Department of Surgery
911 N. Rutledge, Rm. 1329
Springfield, IL 62794
(217) 545-8098
awilber@siumed.edu
Andrew Wilber, Ph.D. has joined the faculty at Southern Illinois University School of Medicine as an assistant professor of surgery in the Division of Urology. Prior to joining the department, he worked as a postdoctoral fellow in the Department of Experimental Hematology at St. Jude Children’s Research Hospital in Memphis, Tenn. (2007).
Wilber completed his doctoral studies in the department of Molecular, Cellular, Developmental Biology and Genetics at the University of Minnesota in Minneapolis (2006). He earned his bachelor’s in Biology and Chemistry at Millikin University in Decatur, Ill. (1996).

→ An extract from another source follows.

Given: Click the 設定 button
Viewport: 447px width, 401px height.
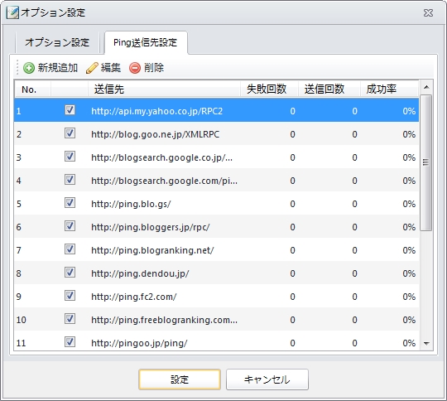Looking at the screenshot, I should [180, 379].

He is a member of the American Society of Gene Therapy and the International Society of Experimental Hematology. He has published several journal articles and book chapters. His research interest is applying molecular genetic methods to the treatment of bladder and prostate cancer. In addition, he maintains a collaboration with Dr. Arthur Nienhuis at St. Jude Children’s Research Hospital. The goals of this project are to (1) test potential “activating factors” of the gamma-globin gene in hematopoietic stem cells and (2) to develop lentiviral vectors capable of conferring therapeutic levels of gamma-globin gene expression in erythroid cells following hematopoietic stem cell gene transfer. A positive response for either of these approaches could be used as a potential gene-based therapy for individuals with inherited forms of anemia (including Sickle Cell Anemia and Beta-Thallasemia).
A native of Dawson, Wilber is married to Tiffany and has three children.

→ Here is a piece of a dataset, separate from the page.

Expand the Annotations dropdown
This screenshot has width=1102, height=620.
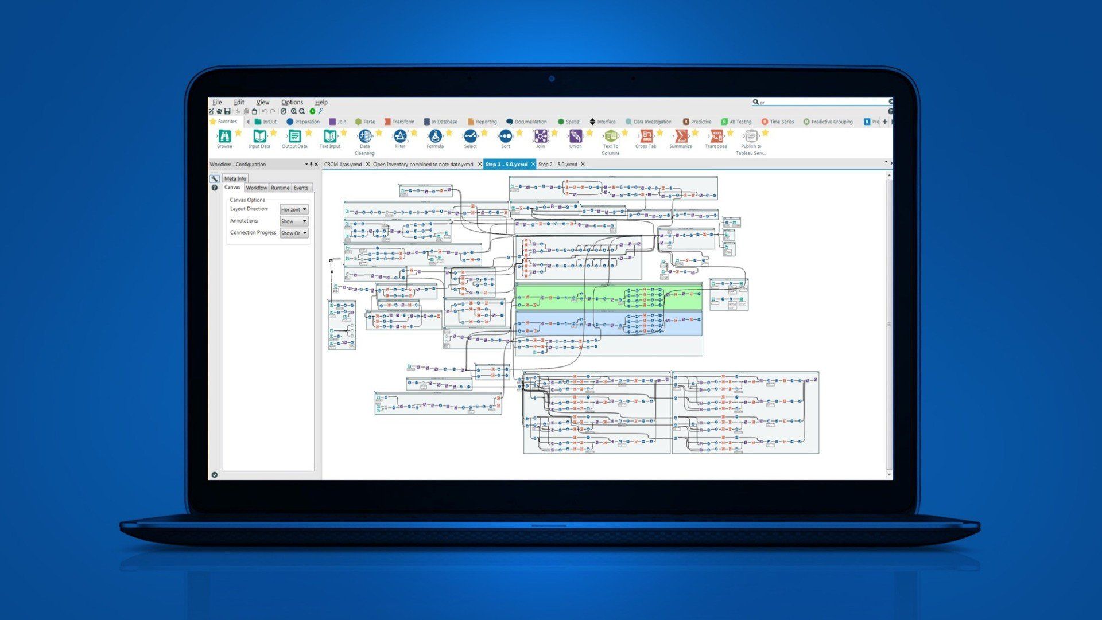click(x=294, y=221)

University of Minnesota; Minneapolis, Minnesota 9/02 – 9/06
Ph.D. in Molecular, Cellular, Developmental Biology, and Genetics G.P.A.: 3.36/4.0
Millikin University; Decatur, Illinois 8/92 – 5/96
B.S. in Biology and Chemistry G.P.A.: 3.59/4.0
Postdoctoral Fellow; St. Jude Children’s Research Hospital, Memphis, TN
RESEARCH ADVISOR: DR. ARTHUR NIENHUIS
GENE THERAPY FOR HEMOGLOBINOPATHIES
• In vitro generation of red blood cells from human and non-human primate
hematopoietic stem cells for evaluating fetal and adult globin gene expression. Stable, non-viral gene transfer for correction of mouse models of human disease
• HIV- and SIV-based lentiviral transduction of adult hematopoietic stem cells for
gain-of-function and loss-of function studies for maintenance of fetal hemoglobin
• Effect of perturbed expression of chromatin remodeling factors on differentiation
of hematopoietic stem cells in mouse model systems
Pre-Clinical Evaluation of the Sleeping Beauty Transposon System for Gene Therapy
University of Minnesota, Minneapolis, MN
RESEARCH ADVISOR: DR. R. SCOTT MCIVOR
• Stable, non-viral gene transfer for treatment of mouse models of human liver disease
• Genetic engineering of adult and embryonic stem cells for stable transgene expression
• Engineering of transposase-encoding messenger RNA for transposon-mediated
gene transfer and stable expression in somatic cells and tissues
RECIPIENT OF DOCTORAL DISSERTATION FELLOWSHIP 7/05 - 7/06
RECIPIENT OF NIGMS TRAINING GRANT IN BIOTECHNOLOGY (T32 GM08347) 7/03 - 7/05
Gene therapy safety and efficacy studies, Gene expression regulation,
Stable gene delivery using non-viral and viral integrating vector systems
- Molecular: DNA cloning, Northern & Southern hybridization, Western, Immunohistochemisty.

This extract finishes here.